GPMT is a very simple business with very clear NAV/BV support at the $19+ level. It was previously part of TWO which IPO’d 23% of the shares in GPMT in June 2017 (and retained the remaining 77%). The original IPO pricing range was $20-21, it priced below the range at $19.50, and subsequently traded in a tight range around $19. Earlier this month, the remaining 77% of shares owned by TWO were distributed to their shareholders, and as those shares are hitting the accounts of TWO holders we are predictably seeing a lot of technical selling that has pushed the price well below the tight range that it had traded in prior to the distribution. Once we are through with the bulk of the selling (happening now), it should move back up to $19 and beyond (as TWO overhang is now gone).
This traded in a very tight ~$18.80 – 19.30/sh range for its entire existence until the spin was announced in mid-September (that was the original drop). On November 2nd, shares were distributed and predictably GPMT sold off on high volume:
This is a really simple business. It’s a REIT that is a pool of predominantly floating rate, first mortgages on offices/multifamily/other commercial real estate. It’s externally managed by Pine River who gets a 1.5% base fee and 20% of returns over an 8% hurdle (consistent fee structure to comps). It currently yields L+519, properties have a 64% LTV, debt levels aren’t excessive (62% of capitalization, so 1.6 to 1 net debt-to-equity), and will benefit from rising rates. Current dividend is 7.3% or 6.7% if this was trading @ BV. Mgmt has guided to a Q4 div of $0.38-0.40/sh which would equate to an 8.9% yield or 8.1% if this was trading @ BV.
It’s worth reiterating that this is a very vanilla portfolio – it’s not a specialty finance business like an NLY that has meaningful non-prime assets with duration risk and uses tons of leverage, nor is it like CLNS with a bunch of esoteric assets thrown in the mix. And by no means am I intending to pick on NLY/CLNS – I’m just highlighting that it should be pretty clear to anyone that spends 5 mins on this that a fair value is in the $19+ range – you don’t need to build an extensive model or think about esoteric interest rate risks – this is an important factor in getting this to re-rate back up in a short timeframe.
At the very least I don’t see why this won’t trade right back up to the ~$19 range it traded to before the spin-off was announced. BV has remained stable q/q and it is now a more liquid entity without a TWO overhang. I also think there is a case to be made for a valuation closer to ~$21 which would be more in-line with peers that trade at a premium to BV (best peer in terms of portfolio mix is BXMT which trades at 1.2x BV given exposure to rising rates).

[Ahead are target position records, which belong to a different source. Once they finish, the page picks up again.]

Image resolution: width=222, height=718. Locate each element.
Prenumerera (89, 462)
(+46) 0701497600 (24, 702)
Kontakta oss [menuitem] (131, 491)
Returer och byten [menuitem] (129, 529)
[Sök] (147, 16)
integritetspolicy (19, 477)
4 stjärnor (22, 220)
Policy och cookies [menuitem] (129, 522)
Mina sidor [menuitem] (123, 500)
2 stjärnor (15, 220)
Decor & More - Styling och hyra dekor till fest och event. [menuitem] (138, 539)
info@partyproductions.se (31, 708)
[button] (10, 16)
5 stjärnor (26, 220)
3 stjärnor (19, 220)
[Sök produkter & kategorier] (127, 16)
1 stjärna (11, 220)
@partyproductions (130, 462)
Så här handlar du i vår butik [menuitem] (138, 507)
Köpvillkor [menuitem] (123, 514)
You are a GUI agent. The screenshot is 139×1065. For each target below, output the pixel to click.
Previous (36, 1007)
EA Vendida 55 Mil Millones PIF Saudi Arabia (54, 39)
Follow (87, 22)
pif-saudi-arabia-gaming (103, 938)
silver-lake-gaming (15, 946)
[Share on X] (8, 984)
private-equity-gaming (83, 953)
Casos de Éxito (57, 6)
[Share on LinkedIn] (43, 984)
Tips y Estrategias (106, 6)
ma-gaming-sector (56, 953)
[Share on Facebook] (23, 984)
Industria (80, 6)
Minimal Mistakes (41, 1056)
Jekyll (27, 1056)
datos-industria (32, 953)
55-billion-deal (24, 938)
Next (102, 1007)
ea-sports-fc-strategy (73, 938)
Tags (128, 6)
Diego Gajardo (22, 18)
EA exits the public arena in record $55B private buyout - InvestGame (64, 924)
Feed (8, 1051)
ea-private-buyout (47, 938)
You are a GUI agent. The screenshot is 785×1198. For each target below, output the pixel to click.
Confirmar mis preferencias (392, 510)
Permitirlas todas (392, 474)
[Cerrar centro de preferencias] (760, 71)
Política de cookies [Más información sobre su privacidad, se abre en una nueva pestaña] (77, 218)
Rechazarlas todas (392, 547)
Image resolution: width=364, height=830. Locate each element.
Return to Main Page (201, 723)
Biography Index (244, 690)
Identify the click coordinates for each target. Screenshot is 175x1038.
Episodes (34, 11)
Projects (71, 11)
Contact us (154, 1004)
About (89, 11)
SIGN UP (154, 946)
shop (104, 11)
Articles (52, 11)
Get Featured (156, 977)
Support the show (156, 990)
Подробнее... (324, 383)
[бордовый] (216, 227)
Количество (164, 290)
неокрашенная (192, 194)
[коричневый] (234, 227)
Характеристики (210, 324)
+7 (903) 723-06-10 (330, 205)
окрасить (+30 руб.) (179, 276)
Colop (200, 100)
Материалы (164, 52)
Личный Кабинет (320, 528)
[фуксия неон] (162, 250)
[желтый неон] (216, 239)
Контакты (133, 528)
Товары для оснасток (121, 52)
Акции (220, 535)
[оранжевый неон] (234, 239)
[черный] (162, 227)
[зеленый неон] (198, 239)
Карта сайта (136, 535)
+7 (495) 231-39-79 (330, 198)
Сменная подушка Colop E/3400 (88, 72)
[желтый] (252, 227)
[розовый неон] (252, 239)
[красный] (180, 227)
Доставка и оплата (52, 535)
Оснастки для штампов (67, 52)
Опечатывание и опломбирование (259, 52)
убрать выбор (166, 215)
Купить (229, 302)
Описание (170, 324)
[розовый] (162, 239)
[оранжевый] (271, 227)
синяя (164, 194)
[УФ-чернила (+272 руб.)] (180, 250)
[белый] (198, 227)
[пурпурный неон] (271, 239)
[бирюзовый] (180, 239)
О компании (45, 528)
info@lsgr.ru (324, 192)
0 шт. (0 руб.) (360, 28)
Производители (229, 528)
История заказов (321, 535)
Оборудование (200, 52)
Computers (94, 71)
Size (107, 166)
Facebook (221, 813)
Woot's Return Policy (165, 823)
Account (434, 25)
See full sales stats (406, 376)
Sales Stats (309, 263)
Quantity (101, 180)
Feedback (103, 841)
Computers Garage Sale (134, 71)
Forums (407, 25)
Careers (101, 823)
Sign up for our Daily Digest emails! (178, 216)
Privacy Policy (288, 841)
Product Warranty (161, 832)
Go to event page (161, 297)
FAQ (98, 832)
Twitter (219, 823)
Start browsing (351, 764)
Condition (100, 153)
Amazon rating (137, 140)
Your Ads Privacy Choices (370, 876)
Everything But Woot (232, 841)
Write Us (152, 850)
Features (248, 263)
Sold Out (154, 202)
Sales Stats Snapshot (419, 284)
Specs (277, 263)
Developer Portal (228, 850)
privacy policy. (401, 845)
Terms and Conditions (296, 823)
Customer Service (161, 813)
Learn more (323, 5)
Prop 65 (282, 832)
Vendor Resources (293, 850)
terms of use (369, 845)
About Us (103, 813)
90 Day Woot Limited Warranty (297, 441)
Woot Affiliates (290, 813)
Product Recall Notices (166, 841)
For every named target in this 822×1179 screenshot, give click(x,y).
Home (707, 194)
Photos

Comps here are ARI (Apollo-managed), ACRE (Ares-managed), BXMT (Blackstone-managed), KREF (KKR-managed), LADR (internal) and STWD (Starwood-managed). With the exception of LADR and to a lesser-extent ARI, they have similar compensation structures and similar portfolio mix of floating, LTV levels, etc. If we ignore LADR/ARI, the comps typically trade close to BV outside of major periods of market stress like Feb 2016. Currently they trade at a small ~10% premium to BV in aggregate as people are getting excited about rising rates and investors position more towards floating rate portfolios. As a relative newcomer with a less prestigious manager GPMT will probably continue to trade at a discount to the group, but trading below BV when others are in the 1.00-1.25x BV range seems unlikely once the technical selling is complete.
I do not hold a position with the issuer such as employment, directorship, or consultancy. I and/or others I advise hold a material investment in the issuer's securities.